In her third column for The Press, the chair of York-based Inclusive Equal Rights UK (IERUK), Haddy Njie, talks about an encounter with an older person being unintentially racist and how she handled it.

 

“Coloured people are doing so well, look at you!”

This is what a well-intentioned man with racist ideas told me during a conversation about race, imperialism and how to eradicate hate. Five years ago, I would have been livid, and this charismatic elderly man would have received a different response because frankly, one can argue he did not deserve a gracious response.

As an advocate of therapy, I am fortunate to have at my disposal the tools to regulate my emotions and anger. The practice of self-awareness too helped me take a short pause and gave the man a reply I have not given before. By the way, I believe if one can afford it, seeking therapy is one of the best form of self-compassionate. I cannot describe how transformative it has been for me dealing with grief and trauma.

So, after a short pause, I gave this reply: “I am not doing as well as my parents, grandparents and great grandparents. When I was little, I lived in a massive house, a compound actually. We had over two cars, a driver, and a gardener". I proudly went on. I also enlightened him that if not all, most black people I know have torn down unimaginable barriers and they are exceedingly doing great things in spite of hate and harsh discrimination they continue to endure; casually and institutionally.

[Activity 1]
According to the column, what organization does Haddy Njie chair?
[Activity 2]
Return the stretch of the column from "This is what" through "a gracious response.", word for word.

[Source material]

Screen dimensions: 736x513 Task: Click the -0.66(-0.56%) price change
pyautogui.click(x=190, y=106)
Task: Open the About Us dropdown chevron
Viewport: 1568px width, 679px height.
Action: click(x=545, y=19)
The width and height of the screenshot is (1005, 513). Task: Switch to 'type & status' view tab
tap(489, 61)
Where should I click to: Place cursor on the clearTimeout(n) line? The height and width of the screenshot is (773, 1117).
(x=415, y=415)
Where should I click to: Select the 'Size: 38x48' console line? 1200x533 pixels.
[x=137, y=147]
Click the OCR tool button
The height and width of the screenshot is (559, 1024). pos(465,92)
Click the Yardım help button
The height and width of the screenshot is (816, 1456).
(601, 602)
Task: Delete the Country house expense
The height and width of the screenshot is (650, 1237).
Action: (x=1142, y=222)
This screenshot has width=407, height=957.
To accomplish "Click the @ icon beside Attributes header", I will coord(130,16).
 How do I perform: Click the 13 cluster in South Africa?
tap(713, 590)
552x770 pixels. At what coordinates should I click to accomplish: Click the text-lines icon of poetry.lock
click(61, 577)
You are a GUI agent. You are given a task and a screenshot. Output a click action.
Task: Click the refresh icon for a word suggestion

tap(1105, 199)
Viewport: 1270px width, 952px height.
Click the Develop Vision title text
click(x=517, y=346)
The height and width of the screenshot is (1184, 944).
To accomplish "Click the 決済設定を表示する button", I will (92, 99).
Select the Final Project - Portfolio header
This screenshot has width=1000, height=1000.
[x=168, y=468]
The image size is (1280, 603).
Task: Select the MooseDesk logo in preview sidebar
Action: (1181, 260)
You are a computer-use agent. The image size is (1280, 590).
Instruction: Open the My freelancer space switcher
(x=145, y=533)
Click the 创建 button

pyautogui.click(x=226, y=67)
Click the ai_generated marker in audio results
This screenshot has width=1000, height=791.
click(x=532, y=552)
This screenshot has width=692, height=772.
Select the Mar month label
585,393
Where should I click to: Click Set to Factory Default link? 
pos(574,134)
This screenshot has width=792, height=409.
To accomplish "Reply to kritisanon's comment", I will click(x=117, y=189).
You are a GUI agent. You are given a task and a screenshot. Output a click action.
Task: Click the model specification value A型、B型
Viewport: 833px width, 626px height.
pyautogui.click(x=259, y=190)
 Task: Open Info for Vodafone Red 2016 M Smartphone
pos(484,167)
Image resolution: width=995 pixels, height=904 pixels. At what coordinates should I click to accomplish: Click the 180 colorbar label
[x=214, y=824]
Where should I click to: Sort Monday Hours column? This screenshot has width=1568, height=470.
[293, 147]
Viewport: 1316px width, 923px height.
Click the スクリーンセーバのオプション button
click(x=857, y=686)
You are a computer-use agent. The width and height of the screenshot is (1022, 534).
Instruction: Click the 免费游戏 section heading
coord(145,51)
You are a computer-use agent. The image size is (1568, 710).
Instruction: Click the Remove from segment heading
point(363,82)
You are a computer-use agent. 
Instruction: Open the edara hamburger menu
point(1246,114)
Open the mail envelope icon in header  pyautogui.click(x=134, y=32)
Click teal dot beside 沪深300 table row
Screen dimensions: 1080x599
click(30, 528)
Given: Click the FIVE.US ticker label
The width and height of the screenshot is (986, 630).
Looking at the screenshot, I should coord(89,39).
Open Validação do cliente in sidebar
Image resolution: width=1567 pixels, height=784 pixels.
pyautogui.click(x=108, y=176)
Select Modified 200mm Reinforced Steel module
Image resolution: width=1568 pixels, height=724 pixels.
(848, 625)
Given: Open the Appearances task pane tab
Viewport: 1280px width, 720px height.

[Task answer 1]
Haddy Njie chairs Inclusive Equal Rights UK (IERUK), which is based in York.

[Task answer 2]
This is what a well-intentioned man with racist ideas told me during a conversation about race, imperialism and how to eradicate hate. Five years ago, I would have been livid, and this charismatic elderly man would have received a different response because frankly, one can argue he did not deserve a gracious response.